Non chiamateli solo meme. L'autoironia salverà il mondo



di Bruno Mastroianni, Toscana Oggi, 22 marzo 2020.

C’è il Papa che si affaccia su Piazza San Pietro gremita, stranutisce, e nell’immagine successiva la piazza è improvvisamente vuota. C’è una vignetta in cui uno stilizzato coronavirus incontra una figurina che si presenta: “sono ignoranza”, i due si baciano appassionatamente. C’è Gollum, il personaggio del Signore degli anelli, che contempla rapito il “suo tesoro”: un flaconcino di Amuchina. C’è Nanni Moretti in Caro Diario con la scritta “una splendida quarantena”. E così via per tutti i gusti e le età, con riferimenti culturali più o meno elevati: è l’ondata di meme e contenuti divertenti che girano ormai da giorni in rete a proposito della pandemia di Covid-19.

Non dite che sono per “esorcizzare” la crisi o per “alleggerire” la tensione della situazione difficile. Questa ondata ironica ha una funzione molto più importante. Anche se in certi casi al massimo si tratta di trovate che strappano un sorriso, diversi di quei contenuti superano il livello del comico per raggiungere, come diceva Pirandello, l’umoristico: il sentimento del contrario che rende capaci di riconoscere le fragilità proprie e altrui.

Ci sono quelli più colti e artistici che rappresentano lo sgomento per i luoghi deserti: come la raffigurazione della Scuola di Atene senza filosofi o dell’Ultima cena di Leonardo disertata dai commensali. Quelli che esprimono il disagio quasi mistico di dover giustificare le uscite di casa: Gesù appena risorto che, uscendo dal sepolcro, esclama “ho l’autocertificazione”. Ma si arriva anche all’inventiva dei più giovani con tormentoni su TikTok in cui una ragazza si trucca e si veste di tutto punto e, di fronte alla domanda: “ma dove vai?”, risponde sicura: “vado a farmi un giro in cucina!”.

Sono scene divertenti e paradossali che hanno dentro, però, anche qualcosa di profondissimo, che tutti stiamo provando: la nostalgia per condizioni di vita che prima davamo per scontate e che ora, mancandoci, assumono significati del tutto nuovi. Attraverso la chiave umoristica, queste nuove verità si riescono a cogliere coinvolgendoci intensamente: ci si riconosce nella ragazza che va a fare un giro in cucina, nel vuoto espresso dai classici modificati e nel risorto che deve giustificare l’uscita dal sepolcro. E questo identificarsi è un atto di autoironia: incontriamo noi stessi nella nostra parte più fragile, ridendoci su.

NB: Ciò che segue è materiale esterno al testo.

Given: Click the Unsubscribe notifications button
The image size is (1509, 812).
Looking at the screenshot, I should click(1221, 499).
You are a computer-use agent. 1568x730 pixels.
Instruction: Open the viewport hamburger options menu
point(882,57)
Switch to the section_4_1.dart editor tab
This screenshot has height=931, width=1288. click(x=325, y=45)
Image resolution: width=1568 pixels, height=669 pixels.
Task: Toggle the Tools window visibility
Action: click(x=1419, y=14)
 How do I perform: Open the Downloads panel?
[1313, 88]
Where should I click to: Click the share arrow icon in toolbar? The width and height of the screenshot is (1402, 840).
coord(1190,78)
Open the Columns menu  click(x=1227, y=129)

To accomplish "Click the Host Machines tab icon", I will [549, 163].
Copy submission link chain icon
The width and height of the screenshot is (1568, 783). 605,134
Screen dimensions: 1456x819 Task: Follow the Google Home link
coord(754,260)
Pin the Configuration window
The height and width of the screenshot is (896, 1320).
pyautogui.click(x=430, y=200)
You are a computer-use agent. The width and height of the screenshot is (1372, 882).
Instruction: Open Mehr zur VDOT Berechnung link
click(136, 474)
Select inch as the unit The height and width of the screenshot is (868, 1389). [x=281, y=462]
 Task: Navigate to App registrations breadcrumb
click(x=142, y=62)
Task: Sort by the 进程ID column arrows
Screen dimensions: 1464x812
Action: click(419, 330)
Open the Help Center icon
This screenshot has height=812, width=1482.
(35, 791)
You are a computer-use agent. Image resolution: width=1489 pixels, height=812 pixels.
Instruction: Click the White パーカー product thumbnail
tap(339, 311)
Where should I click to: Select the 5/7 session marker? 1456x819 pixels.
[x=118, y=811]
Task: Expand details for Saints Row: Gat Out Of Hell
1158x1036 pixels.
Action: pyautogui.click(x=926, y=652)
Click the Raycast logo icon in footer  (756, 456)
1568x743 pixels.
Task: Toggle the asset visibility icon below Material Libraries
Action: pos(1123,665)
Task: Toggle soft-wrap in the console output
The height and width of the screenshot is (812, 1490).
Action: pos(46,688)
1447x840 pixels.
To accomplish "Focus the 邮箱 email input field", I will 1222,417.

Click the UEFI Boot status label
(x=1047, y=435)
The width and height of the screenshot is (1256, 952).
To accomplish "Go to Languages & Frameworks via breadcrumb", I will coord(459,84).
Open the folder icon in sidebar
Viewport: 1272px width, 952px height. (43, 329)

Sì, perché il vero humor raggiunge la sua funzione soprattutto quando diventa saper ridere di sé, riconoscendo i propri limiti e le proprie debolezze. Un atto che porta a sentirsi vicini agli altri in modo nuovo.

Questa capacità autoironica è una potente cura alle strategie che di solito attuiamo per renderci impermeabili e isolarci nei nostri piccoli mondi egoistici e sicuri. La prima è la strategia del sarcasmo che, attraverso il “ridere di qualcuno”, ci fa sentire diversi da lui (di solito migliori) e quindi più distanti. Così possiamo dividerci in squadre polarizzate, ognuna dedita a confermare le sue idee, senza faticosi confronti. La seconda è la seriosità: il solenne ribadire con gravità principi, regole e schemi a cui siamo abituati che, intoccabili, sono come una fortezza dentro cui barrichiamo il nostro potere sugli altri, piccolo o grande che sia in base alla nostra posizione.

Queste barriere nulla possono di fronte al sano humor che, con il suo effetto sorpresa, sfida il potere in tutte le sue forme, soprattutto quelle costituite da ciò che è abituale e assodato, per immettere d’improvviso nuovi sguardi autentici sulla realtà, risvegliando lo spirito. È lì, in quel momento di trascinante consapevolezza in cui si ride assieme, che riconosciamo quanto nonostante le numerose differenze (e diffidenze) siamo infinitamente simili nelle debolezze.

Molti animali mostrano i denti per dire agli altri di stare alla larga. L’essere umano quando lo fa può scegliere se per trasmettere rabbia e derisione, oppure per dare un segnale di riconoscimento delle fragilità che ci accomunano. E da che mondo è mondo, lo scoprirsi reciprocamente deboli è la spinta migliore ad affrontare le avversità insieme. Come diceva Leopardi: “chi ha il coraggio di ridere è padrone del mondo”. Non chiamateli solo meme.